When I set out to write a book about leopard print, I thought a lot about this. Fashion is an evocative language, a set of cues we use to communicate status, gender, mood, and intention. When we choose to wear something, we are making a statement with it. An outfit can say that we are at work or at play, that we are rebellious or conservative, that we want to blend in or to stand out, that we care about fashion or that we don’t. Even a uniform makes a personal statement about us: that we’ve (voluntarily or involuntarily) forfeited the option of choosing our clothing.
So what does it mean when we choose to wear leopard print? I spoke to my friends, a motley crew of performers, professors, artists, writers, and home-keepers, as well as to a few strangers I met wearing it on the street.
Marion, who has run a music shop for over twenty years, said that it’s all about rock ’n’ roll. Waxie, a modern dancer and burlesque performer, bought a leopard faux-fur coat and said it took him months to get up the nerve to wear it, because to him the coat felt like a living thing he had to cohabit with and treat with respect. My accountant said he finds leopard print repulsive because it reminds him of Peggy Bundy and Fran Drescher on *The Nanny*. Pinup enthusiasts told me they associate it with bad-girl fashion, fuzzy dice in vintage cars, and mid-century décor. A stranger at a beignet shop in New Orleans said, “It doesn’t mean anything — I always wear it when I work out!” Another woman, who works with children who have been bullied, told me that she would have the children who had become withdrawn dress up in leopard print and roar to feel uninhibited, and that they loved it.
That’s quite a range of responses, and yet none is particularly surprising. Leopard print evokes something in our natures, as well as many aspects of our culture.
Historically and globally, wherever the cats are known, wearing their fur has been a statement of pride, power, status, and wealth. In Europe during the eighteenth century, animal prints became popular among the nobility and courtiers, partly under the influence of the fashion-forward young men of the time known as macaronis. The flamboyant macaronis had such an influence on the decadent style of the late eighteenth century that their taste for loud clothes, including pink and leopard print, influenced many of the ladies of the court, and there was a brief rage for the “femme sauvage” in extravagant spotted gowns.

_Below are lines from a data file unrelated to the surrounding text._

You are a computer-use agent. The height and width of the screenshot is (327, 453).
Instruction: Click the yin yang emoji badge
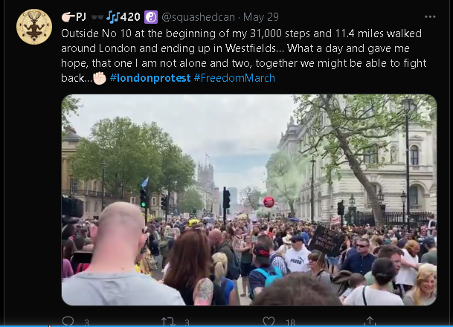[x=151, y=17]
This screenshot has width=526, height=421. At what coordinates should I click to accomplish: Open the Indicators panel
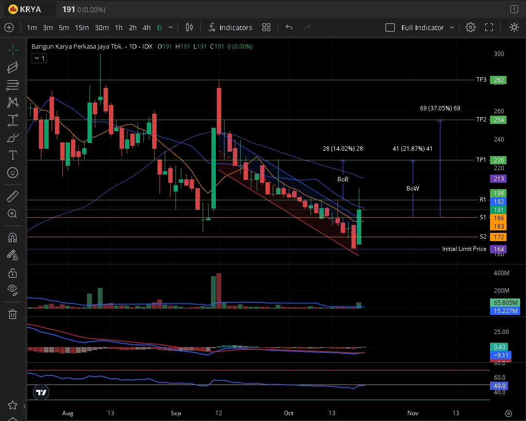[230, 28]
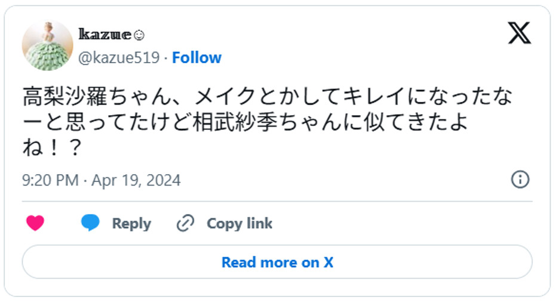This screenshot has height=306, width=556.
Task: Open the info icon beside the timestamp
Action: (x=520, y=180)
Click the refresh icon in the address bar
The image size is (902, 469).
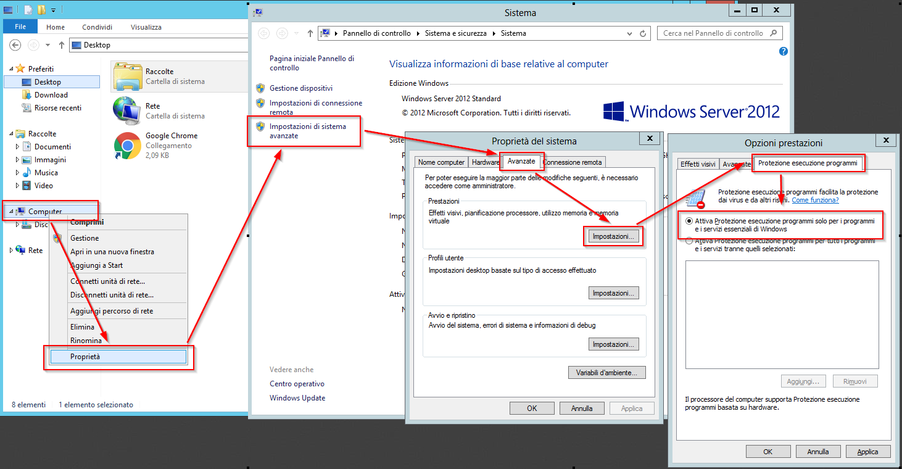tap(642, 33)
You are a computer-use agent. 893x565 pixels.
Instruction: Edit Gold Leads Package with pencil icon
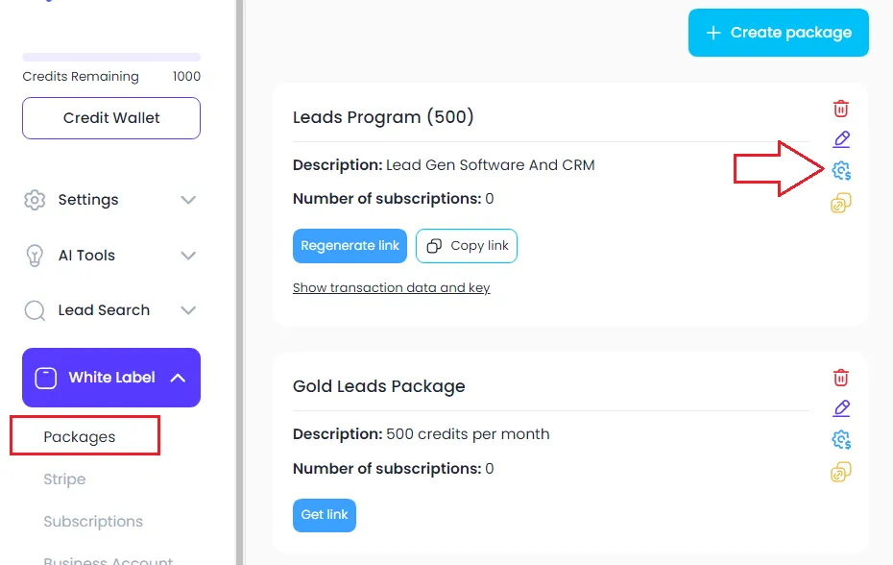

The pattern assumed new significance in the early twentieth century. Actual leopard furs were popular with wealthy society women and eccentrics, and a lust for the exotic infused design in both dress and décor. Even surrealists were fond of leopard motifs. Flappers wore bigger and bigger coats over their increasingly skimpy dresses, in order to stay warm in open and unheated automobiles, and not only real leopard fur but the pattern of leopards printed onto other furs and velvets came into fashion. The print was found on silk as well, and made its way onto dresses.
In the 1930s, artificial fibers were developed and clothing became more accessible. Because textiles and garments were made by hand, self-expression through fashion had been restricted to those with resources to indulge. Now, with the mechanization of factories and the production of cheaper fabrics, everyone could afford to have a few novelty items. It was possible for more people than ever to try out something for fun, something not strictly functional, and leopard print was often the go-to.
The print was featured in Christian Dior’s 1947 landmark debut collection, on a slim-fitting sheath dress called “The Jungle.” Its place on the catwalk secured, the print became sophisticated and respected by the world of high fashion, as well as admired as a sign of decadence and eccentricity.
In the 1950s, it became a staple on lingerie and bikinis and was loved by rock stars, becoming the print of high energy and sexual playfulness. In the 1960s, this classic look retained its popularity, and it was also employed in youthful designs by experimental clothing designers such as Rudi Gernreich.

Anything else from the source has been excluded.